Nel 1970 morì il babbo a causa di una cancrena al piede. Due anni più tardi, nel 1972, il Vescovo Vallenc mandò don Giovanni a Staggia. Anche qui la popolazione era all’inizio diffidente, ma via via la diffidenza lasciò il posto al rispetto. Si può ricordare il rifacimento del piazzale, delle stanze della dottrina, del tetto e dell’impiantito nella Misericordia, l’aggiunta della quarta campana nel campanile, rimessa a posto la sacrestia, mobili compresi. Non si possono dimenticare poi le innumerevoli iniziative proposte: pellegrinaggi, gite, giochi per ragazzi, ecc. L’operazione al cuore subita nel marzo 1996 è stata superata da don Giovanni con coraggio e fiducia e gli ha permesso di continuare come sempre la sua attività.
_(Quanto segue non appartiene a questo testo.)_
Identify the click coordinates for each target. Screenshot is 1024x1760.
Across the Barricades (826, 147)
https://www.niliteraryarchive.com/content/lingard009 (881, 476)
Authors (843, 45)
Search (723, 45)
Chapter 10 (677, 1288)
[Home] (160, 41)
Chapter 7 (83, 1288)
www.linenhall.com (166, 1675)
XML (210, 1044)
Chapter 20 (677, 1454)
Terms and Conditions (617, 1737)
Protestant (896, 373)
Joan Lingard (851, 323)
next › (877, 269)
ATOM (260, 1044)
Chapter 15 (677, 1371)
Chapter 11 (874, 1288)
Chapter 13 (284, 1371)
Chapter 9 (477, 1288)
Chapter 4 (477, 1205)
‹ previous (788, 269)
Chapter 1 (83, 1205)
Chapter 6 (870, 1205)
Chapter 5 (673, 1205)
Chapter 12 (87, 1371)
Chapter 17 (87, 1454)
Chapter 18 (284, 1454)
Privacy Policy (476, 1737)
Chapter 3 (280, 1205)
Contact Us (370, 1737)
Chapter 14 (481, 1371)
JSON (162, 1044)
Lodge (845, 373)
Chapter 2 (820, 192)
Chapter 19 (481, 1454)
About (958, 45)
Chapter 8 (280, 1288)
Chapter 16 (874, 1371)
Quando i medici gli dissero che aveva bisogno di operarsi disse con semplicità: “bene, facciamo questa operazione; semmai lasciatemi andare a prendere il pigiama a casa!”. La mamma di don Giovanni è stata con lui fino alla morte avvenuta nel 1986 all’età di 89 anni.

Cosa dicono di lui

"Anche se lo conosco solo da qualche mese, cioè da quando il Vescovo mons. Antonio Buoncristiani mi ha mandato a Staggia a fare esperienza da diacono, posso affermare che don Giovanni è una persona squisita. Si può dire di lui che è un uomo e un prete riuscito. A livello umano ha sviluppato tutte le virtù che lo hanno fatto apprezzare negli anni alla popolazione che ha servito: pazienza, giustizia, temperanza, saggezza, preparazione intellettuale. In lui ho visto il modello (realizzato) di vero uomo. Poi la fede in Cristo e nella sua Chiesa fa di lui un modello di prete. Don Giovanni è evidentemente come Gesù che è venuto non per essere servito, ma per servire. Il suo animo di buon pastore lo fa essere attento ai veri bisogni della gente sia per la pronta amministrazione dei sacramenti, sia per la disponibilità a dare consigli, sia soprattutto per quanto riguarda l’annuncio catechetico (efficace) a tutte le età. Con la sua sapienza mi ha affidato alcuni ambiti con la fiducia del padre verso il figlio. Pur restando supervisore, mi ha lasciato quella libertà che mi ha permesso di agire in piena tranquillità e creatività ottenendo buoni risultati soprattutto nella pastorale giovanile. Infine devo ammettere che, ogni giorno che gli sto accanto, mi insegna con l’esempio il modo più giusto di affrontare i piccoli problemi quotidiani che si presentano in parrocchia, soprattutto quelli di un corretto approccio con la gente. Non potrò ringraziare Dio a sufficienza per avermi dato l’opportunità di fare le prime esperienze pastorali accanto ad un santo prete."